======== Extracted information ========

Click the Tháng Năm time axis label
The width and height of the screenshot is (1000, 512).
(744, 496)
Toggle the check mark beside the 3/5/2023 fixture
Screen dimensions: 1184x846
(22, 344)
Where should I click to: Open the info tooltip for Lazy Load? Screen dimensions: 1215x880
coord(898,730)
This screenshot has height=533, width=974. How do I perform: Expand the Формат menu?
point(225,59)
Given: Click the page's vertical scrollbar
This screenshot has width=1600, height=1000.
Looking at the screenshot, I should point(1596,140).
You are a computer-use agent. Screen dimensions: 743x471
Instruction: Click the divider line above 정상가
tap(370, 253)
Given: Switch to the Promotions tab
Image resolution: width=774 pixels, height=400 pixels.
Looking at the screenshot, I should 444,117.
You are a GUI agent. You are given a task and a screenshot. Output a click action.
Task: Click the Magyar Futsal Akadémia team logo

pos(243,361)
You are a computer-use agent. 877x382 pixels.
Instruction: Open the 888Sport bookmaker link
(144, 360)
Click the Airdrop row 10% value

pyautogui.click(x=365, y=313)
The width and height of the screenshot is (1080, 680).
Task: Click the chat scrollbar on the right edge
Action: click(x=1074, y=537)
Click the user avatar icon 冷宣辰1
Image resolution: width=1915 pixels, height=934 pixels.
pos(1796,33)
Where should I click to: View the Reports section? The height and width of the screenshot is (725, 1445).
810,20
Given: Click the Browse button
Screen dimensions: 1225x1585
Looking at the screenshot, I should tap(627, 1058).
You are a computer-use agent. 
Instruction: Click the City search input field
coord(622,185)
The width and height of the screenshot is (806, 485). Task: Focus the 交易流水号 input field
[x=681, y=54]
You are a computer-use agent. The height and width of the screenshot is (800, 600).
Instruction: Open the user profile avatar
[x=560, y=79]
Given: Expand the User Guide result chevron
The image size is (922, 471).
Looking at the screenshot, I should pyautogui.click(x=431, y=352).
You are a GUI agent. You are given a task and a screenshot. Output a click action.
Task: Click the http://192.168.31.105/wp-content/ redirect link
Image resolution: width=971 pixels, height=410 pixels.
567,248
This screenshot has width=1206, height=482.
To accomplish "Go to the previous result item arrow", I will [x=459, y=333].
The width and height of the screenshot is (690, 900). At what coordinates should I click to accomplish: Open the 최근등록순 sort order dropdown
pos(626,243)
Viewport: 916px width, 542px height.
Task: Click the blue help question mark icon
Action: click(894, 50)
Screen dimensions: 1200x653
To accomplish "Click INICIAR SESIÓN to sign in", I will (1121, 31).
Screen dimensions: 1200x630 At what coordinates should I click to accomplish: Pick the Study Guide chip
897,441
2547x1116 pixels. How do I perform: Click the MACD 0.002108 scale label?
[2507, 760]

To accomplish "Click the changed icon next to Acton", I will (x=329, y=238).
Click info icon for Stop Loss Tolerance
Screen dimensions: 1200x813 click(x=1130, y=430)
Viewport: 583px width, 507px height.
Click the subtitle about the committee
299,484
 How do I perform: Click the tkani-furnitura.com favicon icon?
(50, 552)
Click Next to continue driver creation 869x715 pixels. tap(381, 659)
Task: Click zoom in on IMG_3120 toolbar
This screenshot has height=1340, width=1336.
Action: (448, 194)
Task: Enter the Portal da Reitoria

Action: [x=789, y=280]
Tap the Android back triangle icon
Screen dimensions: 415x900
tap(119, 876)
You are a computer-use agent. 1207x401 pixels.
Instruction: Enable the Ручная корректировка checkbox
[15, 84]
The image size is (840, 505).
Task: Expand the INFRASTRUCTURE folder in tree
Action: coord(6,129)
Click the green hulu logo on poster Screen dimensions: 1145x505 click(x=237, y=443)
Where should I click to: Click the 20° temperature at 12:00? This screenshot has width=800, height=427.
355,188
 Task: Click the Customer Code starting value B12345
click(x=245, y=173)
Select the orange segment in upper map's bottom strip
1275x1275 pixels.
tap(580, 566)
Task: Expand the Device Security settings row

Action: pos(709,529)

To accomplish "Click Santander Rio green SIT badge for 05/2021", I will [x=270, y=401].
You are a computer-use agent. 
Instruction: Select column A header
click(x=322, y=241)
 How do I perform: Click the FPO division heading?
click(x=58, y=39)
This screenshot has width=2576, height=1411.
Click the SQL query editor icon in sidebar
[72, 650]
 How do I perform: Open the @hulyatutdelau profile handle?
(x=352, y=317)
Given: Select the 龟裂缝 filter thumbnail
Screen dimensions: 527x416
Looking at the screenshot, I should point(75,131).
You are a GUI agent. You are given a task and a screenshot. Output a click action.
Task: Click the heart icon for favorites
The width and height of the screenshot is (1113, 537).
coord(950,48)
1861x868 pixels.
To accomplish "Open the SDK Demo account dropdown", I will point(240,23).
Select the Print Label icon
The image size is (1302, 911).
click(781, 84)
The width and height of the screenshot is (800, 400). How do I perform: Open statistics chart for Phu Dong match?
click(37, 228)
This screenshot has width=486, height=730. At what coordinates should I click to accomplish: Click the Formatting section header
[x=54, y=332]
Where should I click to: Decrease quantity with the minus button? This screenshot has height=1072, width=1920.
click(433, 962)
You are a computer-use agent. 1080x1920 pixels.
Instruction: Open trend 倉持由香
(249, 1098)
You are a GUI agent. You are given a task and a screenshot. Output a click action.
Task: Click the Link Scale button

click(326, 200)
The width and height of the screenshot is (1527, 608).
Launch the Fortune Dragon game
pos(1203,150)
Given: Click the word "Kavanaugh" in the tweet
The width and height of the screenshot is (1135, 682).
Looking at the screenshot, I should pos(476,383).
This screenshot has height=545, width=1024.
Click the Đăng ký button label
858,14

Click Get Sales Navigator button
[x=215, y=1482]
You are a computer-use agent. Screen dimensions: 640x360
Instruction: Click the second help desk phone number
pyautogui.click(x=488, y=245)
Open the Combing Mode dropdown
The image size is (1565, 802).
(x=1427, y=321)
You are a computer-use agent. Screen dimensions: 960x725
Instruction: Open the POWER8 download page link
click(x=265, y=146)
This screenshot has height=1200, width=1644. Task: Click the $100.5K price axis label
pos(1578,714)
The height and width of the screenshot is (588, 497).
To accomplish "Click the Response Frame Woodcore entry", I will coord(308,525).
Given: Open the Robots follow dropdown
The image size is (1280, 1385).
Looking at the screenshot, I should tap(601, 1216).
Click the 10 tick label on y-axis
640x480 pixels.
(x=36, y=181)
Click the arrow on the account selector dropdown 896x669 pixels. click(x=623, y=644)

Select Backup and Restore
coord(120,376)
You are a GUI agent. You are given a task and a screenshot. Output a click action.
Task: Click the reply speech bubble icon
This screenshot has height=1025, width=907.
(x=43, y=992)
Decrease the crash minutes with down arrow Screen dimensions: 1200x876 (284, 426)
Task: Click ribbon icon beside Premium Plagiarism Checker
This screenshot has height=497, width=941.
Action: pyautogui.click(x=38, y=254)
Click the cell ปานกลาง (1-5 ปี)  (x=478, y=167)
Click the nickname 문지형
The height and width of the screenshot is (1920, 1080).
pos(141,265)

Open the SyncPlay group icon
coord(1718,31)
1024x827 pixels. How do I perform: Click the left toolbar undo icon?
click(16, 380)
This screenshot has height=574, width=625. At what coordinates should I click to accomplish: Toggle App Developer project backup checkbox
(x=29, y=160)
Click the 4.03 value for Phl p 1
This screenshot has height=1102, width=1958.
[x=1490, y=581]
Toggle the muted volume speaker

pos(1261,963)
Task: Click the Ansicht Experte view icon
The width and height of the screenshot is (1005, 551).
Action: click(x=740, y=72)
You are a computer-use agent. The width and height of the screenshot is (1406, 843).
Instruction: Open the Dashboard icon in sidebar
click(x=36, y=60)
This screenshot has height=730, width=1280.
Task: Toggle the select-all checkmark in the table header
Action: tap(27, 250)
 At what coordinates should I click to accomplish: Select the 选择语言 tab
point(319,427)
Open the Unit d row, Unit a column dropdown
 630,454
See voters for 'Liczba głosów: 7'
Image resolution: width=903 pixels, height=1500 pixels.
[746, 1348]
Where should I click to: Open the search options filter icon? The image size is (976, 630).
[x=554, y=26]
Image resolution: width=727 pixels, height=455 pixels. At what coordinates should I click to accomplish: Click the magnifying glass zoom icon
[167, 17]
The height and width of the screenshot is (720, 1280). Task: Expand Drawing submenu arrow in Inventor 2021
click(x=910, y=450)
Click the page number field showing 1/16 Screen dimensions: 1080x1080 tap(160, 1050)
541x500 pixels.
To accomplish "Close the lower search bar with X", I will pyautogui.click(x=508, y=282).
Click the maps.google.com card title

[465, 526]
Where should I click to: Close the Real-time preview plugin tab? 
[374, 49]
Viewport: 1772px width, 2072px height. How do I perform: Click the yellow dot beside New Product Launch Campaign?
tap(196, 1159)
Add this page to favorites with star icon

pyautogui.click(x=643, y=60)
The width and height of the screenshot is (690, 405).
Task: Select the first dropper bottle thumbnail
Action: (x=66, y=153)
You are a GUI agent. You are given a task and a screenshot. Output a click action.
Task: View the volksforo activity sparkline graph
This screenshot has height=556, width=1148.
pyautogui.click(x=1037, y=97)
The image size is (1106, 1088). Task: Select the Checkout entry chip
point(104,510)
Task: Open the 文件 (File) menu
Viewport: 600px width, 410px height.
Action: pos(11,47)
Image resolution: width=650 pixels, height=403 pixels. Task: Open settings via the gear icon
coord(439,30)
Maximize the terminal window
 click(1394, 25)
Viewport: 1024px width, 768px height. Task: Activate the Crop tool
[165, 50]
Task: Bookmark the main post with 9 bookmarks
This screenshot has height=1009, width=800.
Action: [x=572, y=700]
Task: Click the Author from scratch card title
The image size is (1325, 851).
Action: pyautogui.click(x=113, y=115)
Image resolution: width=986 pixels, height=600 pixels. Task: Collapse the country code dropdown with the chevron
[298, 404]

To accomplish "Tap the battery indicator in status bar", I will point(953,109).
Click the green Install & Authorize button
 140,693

========

§ **What is being asked**:
Only the number is needed: please work out how many lines in the data contain the string "computer".

§ **Result of the task**:
10